[New feature] 支持多教师在线蒸馏（MOPD） by doctorMcy · Pull Request #239 · modelscope/twinkle

doctorMcy · 2026-06-30T03:49:47Z

PR type

Bug Fix
[ √ ] New Feature
Document Updates
More Models or Datasets Support

PR information

支持多教师在线蒸馏，可以选择两种损失计算方式：
1.ctkd，通过词表映射解决师生模型是异构词表时无法拟合的问题，举例，文本“你好吗”在教师模型的词表中解码为["你"、"好"、"吗"],而在学生模型的词表中解码是["你好吗"]，此时两者p_t[P_t("你")、P_t("好")、P_t("吗")]、p_s[P_s("你好吗")]的序列维度不一致，可以将教师模型的概率序列转换为p_t`=P_t("你好吗")=P_t("你")+σ·P_t("好")+σ²P_t("吗"),在进行kl'散度计算（https://arxiv.org/pdf/2605.21699）
2.gold，通过拟合教师模型和学生模型的原始文本匹配部分的概率序列来计算KL散度，无法匹配的部分则使用ULD计算

Experiment results

Paste your experiment result here(if needed).

gemini-code-assist

Code Review

This pull request introduces Cross-Tokenizer Knowledge Distillation (CTKD) and Universal Logit Distillation (GOLDLoss) implementations, along with NPU training recipes.
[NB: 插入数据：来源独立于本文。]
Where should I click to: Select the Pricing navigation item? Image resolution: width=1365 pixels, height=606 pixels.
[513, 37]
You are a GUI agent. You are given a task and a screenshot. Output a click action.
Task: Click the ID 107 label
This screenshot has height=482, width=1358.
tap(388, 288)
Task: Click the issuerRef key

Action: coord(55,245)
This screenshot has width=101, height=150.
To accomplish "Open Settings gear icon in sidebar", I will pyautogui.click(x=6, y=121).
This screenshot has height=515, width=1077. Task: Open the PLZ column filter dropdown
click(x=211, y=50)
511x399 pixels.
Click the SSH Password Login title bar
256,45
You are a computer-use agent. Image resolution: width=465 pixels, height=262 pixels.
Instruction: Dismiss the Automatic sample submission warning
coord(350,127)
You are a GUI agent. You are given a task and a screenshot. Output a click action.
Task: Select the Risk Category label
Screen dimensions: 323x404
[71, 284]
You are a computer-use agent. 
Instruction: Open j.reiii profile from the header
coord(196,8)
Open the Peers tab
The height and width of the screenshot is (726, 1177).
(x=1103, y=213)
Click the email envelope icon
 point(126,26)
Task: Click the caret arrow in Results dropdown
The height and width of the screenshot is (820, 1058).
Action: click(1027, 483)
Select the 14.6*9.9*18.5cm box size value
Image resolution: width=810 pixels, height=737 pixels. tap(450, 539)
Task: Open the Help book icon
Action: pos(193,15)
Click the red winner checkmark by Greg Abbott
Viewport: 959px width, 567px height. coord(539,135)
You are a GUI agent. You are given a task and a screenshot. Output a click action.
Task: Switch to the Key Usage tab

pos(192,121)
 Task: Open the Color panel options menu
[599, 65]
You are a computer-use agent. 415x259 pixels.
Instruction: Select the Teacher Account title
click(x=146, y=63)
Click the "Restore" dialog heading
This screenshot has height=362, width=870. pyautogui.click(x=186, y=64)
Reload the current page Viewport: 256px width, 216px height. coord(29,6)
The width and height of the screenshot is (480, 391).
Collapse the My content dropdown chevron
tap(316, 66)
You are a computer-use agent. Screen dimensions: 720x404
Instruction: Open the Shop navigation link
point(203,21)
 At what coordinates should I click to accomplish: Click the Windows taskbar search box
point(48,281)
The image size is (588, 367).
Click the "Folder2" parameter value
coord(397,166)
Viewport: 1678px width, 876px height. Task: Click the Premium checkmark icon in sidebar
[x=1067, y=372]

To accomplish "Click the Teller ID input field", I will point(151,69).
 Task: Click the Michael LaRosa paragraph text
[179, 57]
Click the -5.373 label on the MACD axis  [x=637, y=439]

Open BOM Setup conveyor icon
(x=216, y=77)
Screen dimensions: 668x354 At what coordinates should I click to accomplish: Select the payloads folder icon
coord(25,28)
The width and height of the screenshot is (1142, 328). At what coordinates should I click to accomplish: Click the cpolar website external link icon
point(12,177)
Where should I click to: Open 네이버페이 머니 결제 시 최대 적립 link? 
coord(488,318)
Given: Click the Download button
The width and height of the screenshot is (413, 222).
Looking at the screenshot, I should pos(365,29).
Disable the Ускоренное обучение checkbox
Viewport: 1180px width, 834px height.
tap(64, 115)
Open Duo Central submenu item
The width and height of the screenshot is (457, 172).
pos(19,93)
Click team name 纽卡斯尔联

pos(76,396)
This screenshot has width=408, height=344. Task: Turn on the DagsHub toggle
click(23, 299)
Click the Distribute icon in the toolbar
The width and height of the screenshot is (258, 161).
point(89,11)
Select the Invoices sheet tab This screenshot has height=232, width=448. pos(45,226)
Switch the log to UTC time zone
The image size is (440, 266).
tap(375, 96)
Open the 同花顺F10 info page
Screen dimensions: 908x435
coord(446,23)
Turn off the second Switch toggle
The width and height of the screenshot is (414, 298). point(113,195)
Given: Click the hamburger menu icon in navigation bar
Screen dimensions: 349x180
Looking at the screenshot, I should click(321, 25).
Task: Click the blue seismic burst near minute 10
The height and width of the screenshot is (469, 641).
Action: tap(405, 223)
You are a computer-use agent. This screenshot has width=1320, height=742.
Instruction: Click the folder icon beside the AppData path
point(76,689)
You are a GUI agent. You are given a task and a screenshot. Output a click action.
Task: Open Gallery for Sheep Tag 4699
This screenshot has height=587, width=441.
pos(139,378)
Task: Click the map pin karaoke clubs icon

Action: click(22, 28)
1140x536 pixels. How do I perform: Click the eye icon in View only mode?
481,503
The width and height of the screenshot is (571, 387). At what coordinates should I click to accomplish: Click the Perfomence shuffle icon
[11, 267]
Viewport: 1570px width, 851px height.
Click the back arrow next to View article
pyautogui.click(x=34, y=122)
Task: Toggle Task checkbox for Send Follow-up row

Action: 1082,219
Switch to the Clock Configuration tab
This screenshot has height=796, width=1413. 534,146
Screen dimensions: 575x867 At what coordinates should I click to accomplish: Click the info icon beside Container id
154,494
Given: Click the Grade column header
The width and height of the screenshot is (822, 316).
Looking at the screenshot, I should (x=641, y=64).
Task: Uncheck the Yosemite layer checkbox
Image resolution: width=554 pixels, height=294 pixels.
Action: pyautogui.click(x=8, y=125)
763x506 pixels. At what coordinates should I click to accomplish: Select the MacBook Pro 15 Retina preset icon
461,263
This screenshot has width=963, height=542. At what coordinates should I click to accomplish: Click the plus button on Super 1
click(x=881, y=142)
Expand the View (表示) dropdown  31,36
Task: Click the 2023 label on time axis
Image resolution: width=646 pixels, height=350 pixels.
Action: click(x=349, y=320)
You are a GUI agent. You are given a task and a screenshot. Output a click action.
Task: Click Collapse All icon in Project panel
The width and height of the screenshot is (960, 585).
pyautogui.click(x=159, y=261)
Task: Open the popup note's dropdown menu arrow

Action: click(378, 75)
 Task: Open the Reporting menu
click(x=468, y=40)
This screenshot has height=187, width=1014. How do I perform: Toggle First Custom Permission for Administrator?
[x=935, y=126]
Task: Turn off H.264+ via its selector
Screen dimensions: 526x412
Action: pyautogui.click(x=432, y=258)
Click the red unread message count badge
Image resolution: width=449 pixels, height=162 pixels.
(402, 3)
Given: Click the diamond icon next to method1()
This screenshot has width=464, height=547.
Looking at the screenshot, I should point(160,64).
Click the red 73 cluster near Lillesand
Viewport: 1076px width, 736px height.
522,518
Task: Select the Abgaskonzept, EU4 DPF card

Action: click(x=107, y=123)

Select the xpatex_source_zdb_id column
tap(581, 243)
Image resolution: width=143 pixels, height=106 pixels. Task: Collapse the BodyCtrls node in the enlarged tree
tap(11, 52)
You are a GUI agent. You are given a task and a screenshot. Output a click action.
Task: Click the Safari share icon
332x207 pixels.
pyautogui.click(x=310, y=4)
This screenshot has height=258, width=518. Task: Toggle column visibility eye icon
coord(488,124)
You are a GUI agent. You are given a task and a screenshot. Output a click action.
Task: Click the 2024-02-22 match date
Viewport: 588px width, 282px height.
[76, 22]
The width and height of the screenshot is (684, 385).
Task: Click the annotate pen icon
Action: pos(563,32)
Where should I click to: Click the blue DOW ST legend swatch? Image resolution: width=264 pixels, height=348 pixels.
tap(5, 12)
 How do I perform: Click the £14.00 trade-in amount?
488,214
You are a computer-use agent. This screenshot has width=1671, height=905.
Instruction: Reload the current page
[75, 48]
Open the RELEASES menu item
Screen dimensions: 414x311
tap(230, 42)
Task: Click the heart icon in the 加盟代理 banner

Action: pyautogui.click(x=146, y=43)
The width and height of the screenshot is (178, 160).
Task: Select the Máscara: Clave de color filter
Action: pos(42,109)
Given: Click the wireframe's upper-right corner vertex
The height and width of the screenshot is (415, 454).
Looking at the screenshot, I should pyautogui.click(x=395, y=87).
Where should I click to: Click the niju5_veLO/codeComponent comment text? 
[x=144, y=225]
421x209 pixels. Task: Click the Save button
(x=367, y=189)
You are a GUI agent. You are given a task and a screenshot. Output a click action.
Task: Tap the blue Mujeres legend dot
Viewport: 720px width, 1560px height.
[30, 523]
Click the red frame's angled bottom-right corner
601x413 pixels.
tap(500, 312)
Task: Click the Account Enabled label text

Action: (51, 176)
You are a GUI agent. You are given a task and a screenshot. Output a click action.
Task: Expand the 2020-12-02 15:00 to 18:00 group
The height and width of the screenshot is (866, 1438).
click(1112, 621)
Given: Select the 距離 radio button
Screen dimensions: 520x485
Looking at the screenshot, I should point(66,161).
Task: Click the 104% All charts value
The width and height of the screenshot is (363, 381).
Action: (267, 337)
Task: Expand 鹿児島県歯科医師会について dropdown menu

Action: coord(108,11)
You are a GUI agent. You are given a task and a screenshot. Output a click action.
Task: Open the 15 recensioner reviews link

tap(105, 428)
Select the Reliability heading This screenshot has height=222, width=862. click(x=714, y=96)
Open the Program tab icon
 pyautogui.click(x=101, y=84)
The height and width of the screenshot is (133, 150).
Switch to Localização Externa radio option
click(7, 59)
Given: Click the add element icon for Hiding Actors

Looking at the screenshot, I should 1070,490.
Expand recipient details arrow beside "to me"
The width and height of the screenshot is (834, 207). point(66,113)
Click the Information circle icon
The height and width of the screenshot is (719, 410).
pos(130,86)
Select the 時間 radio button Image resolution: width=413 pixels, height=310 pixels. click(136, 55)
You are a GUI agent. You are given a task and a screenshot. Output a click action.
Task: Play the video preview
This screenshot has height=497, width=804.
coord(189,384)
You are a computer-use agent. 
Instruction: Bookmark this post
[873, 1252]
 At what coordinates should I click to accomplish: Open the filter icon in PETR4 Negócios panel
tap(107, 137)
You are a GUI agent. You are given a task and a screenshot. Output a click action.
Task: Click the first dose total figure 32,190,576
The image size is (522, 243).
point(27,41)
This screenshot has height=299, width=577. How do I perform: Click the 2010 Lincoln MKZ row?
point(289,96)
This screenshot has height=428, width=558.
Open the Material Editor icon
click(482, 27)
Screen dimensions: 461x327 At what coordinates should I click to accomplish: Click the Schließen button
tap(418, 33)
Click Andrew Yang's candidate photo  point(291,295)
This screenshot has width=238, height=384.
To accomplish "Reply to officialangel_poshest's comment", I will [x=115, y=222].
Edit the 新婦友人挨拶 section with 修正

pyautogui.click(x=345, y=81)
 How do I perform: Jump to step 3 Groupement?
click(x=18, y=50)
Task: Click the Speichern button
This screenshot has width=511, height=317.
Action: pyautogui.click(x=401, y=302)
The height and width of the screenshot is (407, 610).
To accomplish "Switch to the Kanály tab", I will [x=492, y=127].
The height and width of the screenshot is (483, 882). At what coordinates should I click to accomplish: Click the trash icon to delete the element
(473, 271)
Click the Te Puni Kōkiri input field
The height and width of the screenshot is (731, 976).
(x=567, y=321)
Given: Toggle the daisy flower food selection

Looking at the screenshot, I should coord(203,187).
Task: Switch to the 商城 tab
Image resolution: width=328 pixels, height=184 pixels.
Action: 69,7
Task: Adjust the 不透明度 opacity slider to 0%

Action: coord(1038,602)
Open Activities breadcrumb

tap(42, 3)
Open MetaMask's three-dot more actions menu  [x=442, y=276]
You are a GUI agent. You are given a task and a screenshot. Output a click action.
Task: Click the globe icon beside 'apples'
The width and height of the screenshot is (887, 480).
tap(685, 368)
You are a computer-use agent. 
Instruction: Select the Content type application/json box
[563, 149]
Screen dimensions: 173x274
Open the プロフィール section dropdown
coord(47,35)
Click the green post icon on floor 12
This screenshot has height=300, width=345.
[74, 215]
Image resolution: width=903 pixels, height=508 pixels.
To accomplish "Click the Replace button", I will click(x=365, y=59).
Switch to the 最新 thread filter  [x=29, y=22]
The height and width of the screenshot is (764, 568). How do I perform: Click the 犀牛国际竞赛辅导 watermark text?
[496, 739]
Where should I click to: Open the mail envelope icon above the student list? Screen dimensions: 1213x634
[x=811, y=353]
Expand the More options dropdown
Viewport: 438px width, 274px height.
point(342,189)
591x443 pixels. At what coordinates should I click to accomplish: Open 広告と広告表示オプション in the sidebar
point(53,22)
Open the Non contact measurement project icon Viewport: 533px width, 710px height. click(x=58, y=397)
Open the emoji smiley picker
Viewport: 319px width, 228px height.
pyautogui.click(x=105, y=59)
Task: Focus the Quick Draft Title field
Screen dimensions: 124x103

The reviewer identified several critical issues, including incorrect tokenizer token passing between student and teacher models in the GOLD training script, potential AttributeError risks from direct .vocab access, device mismatch risks in the global projection matrix cache, incorrect vocabulary size usage in logit conversion, hardcoded GPU allocation logic, and unhandled callable batches in Ray mode.

Important

The consumer version of Gemini Code Assist on GitHub is being sunset. Starting June 18, 2026, new organization installations will be blocked, and all code review activity will officially cease on July 17, 2026.
For more details on the timeline and next steps, please review the Help Documentation.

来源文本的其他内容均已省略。